Shares of the following companies had unusual moves in U.S. trading. Stock symbols are in parentheses and prices are as of 4 p.m. in New York.
American Railcar Industries Inc. (ARII) gained 8.9 percent to $19.04, the highest price since Aug. 11. The railroad equipment maker was raised to “outperform” from “market perform” at Morgan Keegan Inc.
Barnes & Noble Inc. (BKS) jumped 11 percent, the most since Aug. 4, to $14.69. William Ackman’s hedge fund, Pershing Square Capital Management LLP, offered to finance Borders Group Inc.’s purchase of the largest U.S. bookstore chain for $16 a share.
Borders (BGP US) rose the most in the Russell 2000 Index, surging 29 percent to $1.39.
Caraco Pharmaceutical Laboratories Ltd. (CPD US) jumped 13 percent, the most since Dec. 8, to $5.13. Sun Pharmaceutical Industries Ltd. (SUNP) may acquire the outstanding shares of the generic drugmaker for $4.75 a share in cash.
Celgene Corp. (CELG) fell the most in the Standard and Poor’s 500 Index, sliding 8.2 percent to $55.64. The company’s Revlimid treatment was associated with a higher incidence of secondary cancers, ISI Group Inc. analyst Mark Schoenebaum said.
Cisco Systems Inc. (CSCO) rose the most in the Dow Jones Industrial Average, gaining 1.8 percent to $19.41. The largest maker of computer networking equipment was boosted to “outperform” from “market perform” by Oppenheimer & Co., which said the stock’s price already reflected concern about the company’s market-share losses.
Dollar General Corp. (DG) dropped 7.3 percent, the most since its initial public offering in November 2009, to $30.99. The discount retailer with more than 9,000 stores reported 25 million shares will be sold by members of senior management and an entity tied to the directors of the Goodlettsville, Tennessee-based company.
First BanCorp. (FBP) surged 13 percent, the most since Oct. 14, to 30 cents. The parent of FirstBank Puerto Rico said the U.S. Treasury Department has agreed to reduce the size of a capital raise required as part of an issue of preferred stock in exchange for preferred shares issued to the department under the government’s Troubled Assets Relief Program in 2009.
Lender Processing Services Inc. (LPS US) fell 5.8 percent, the most since Oct. 4, to $29.23. The provider of mortgage processing and default management services may have produced much larger amounts of allegedly fraudulent documents than has been disclosed as part of foreclosure-document fraud investigation, Reuters reported.
Molycorp Inc. (MCP) surged 18 percent to $32.86, the biggest gain since its IPO in July. Sumitomo Corp., Japan’s third-largest trading company, may acquire a stake in the owner of the world’s largest non-Chinese deposit of rare-earth metals, Nikkei English News said without saying where it obtained the information.
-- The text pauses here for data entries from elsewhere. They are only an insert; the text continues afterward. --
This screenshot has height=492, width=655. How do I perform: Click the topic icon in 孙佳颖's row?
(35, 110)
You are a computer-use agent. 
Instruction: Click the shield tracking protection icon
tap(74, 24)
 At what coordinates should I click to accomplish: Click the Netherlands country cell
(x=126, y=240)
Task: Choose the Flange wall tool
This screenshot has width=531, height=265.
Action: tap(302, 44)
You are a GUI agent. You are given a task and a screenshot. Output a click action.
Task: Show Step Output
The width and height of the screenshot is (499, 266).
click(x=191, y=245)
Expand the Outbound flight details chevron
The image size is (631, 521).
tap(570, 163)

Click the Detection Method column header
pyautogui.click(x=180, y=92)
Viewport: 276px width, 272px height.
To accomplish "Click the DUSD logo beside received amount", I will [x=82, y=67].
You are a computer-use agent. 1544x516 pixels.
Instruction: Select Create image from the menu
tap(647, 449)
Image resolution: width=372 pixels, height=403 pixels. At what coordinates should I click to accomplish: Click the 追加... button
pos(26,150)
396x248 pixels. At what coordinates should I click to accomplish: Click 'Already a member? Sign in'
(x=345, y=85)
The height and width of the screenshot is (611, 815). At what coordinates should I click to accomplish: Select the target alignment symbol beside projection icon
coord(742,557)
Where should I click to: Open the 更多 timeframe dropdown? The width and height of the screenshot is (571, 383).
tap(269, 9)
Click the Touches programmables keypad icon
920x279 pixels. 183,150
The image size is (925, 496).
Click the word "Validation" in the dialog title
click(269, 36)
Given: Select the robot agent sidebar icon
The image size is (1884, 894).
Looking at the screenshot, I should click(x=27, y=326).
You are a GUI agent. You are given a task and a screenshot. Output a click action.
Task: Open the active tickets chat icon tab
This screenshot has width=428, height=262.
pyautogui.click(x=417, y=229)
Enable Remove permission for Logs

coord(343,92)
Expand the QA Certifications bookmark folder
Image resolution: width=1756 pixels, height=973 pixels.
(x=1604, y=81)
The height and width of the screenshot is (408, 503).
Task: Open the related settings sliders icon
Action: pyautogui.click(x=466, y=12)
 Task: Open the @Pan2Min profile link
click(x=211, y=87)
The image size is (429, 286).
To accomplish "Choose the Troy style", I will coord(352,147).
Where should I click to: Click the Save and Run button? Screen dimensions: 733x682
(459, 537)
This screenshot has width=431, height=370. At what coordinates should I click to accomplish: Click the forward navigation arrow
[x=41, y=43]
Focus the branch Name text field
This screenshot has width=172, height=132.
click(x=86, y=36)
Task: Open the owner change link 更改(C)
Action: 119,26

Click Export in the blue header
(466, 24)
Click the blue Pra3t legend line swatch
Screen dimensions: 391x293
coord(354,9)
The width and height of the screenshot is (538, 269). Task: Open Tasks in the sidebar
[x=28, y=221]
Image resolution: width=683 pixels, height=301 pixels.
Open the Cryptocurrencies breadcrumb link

Polypore International Inc. (PPO) climbed 16 percent to $42.02, the highest price since it went public in June 2007. The maker of components used in electric-car batteries was raised to “outperform” from “neutral” at Robert W. Baird & Co.
Radware Ltd. (RDWR) soared 21 percent to $39.77, the highest price since July 2000. Riverbed Technology Inc. (RVBD US) is said to be in talks on an offer for the company whose technology helps make Internet networks run more efficiently at $47 a share, Israel’s Calcalist said.
SandRidge Energy Inc. (SD) rose 5.7 percent to $5.95 for its biggest gain since June 3. The oil producer was raised to “buy” from “hold” at Stifel Nicolaus & Co.
Sprint Nextel Corp. (S) rose the most in the S&P 500, jumping 6.4 percent to $4.17. David Einhorn, president of hedge-fund operator Greenlight Capital, told CNBC in an interview he has taken a long position in the third-largest U.S. mobile-phone carrier, which he says is “in a good spot” for a turnaround. Separately, Sprint said it will spend as much as $5 billion to upgrade its network over the next three to five years.
Teradyne Inc. (TER) had the second-biggest gain in the S&P 500, climbing 5.9 percent to $13.48. The maker of testing equipment for electronics was boosted to “outperform” from “neutral” by Credit Suisse Group AG, which said orders will recover in the second quarter. A combination of Verigy and Advantest “may open up opportunities for share gains” for Teradyne, analyst Satya Kumar wrote in a note.
Verigy Ltd. (VRGY US) surged 42 percent, the most since it went public in June 2006, to $12.95. The maker of semiconductor-testing equipment said it received an unsolicited buyout offer from Tokyo-based Advantest Corp. (6857) at $12.15 a share. Verigy’s Board will engage in discussions with Advantest, though it determined the offer isn’t superior to a pending transaction with LTX-Credence Corp. (LTXC US).
LTX-Credence slipped 12 percent to $7.40 for the biggest loss in the Russell 2000 Index.